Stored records
BEGIN
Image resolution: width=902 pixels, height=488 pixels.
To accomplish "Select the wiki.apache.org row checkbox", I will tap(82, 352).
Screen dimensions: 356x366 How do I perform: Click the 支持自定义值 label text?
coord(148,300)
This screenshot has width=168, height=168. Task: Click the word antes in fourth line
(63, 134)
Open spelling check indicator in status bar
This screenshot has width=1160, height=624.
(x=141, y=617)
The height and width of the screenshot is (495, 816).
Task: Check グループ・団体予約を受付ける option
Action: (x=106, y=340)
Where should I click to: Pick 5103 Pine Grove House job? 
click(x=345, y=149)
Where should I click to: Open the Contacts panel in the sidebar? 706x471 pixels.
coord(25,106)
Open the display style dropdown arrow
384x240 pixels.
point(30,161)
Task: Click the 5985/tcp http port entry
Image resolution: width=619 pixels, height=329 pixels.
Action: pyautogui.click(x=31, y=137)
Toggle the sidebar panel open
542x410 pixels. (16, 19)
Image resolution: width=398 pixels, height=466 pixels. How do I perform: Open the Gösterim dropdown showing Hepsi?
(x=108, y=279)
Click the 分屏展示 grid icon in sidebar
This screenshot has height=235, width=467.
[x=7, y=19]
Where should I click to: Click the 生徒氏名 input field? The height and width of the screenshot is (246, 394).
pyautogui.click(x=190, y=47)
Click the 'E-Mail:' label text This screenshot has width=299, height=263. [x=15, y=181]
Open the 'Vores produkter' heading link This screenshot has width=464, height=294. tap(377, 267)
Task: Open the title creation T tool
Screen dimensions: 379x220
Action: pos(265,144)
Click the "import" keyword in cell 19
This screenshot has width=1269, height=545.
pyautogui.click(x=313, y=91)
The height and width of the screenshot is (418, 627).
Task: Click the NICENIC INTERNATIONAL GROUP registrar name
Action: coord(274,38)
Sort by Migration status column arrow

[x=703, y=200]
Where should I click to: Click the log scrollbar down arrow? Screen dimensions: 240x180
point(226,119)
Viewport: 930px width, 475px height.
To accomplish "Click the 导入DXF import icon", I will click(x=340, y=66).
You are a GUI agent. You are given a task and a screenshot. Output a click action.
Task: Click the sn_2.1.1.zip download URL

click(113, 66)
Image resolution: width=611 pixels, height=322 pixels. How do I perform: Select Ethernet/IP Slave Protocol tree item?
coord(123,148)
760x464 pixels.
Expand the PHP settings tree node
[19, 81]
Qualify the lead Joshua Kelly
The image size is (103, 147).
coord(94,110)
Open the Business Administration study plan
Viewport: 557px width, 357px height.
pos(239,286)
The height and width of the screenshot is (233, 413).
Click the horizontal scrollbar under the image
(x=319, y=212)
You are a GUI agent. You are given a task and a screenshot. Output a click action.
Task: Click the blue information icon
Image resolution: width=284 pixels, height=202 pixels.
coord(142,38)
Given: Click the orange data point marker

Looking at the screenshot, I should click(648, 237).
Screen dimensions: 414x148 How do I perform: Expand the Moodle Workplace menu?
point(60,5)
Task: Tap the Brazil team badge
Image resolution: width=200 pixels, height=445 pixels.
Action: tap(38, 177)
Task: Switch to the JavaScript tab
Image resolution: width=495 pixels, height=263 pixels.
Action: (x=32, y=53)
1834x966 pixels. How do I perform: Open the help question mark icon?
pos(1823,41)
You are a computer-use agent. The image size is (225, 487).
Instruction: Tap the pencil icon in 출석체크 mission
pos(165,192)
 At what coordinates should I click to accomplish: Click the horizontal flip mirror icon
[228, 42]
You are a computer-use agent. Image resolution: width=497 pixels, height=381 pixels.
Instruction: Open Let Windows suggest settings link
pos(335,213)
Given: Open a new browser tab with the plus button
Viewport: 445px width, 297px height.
END
**Action item**:
Return only the number of lines in the records above that include the string "will".

**Answer**:
2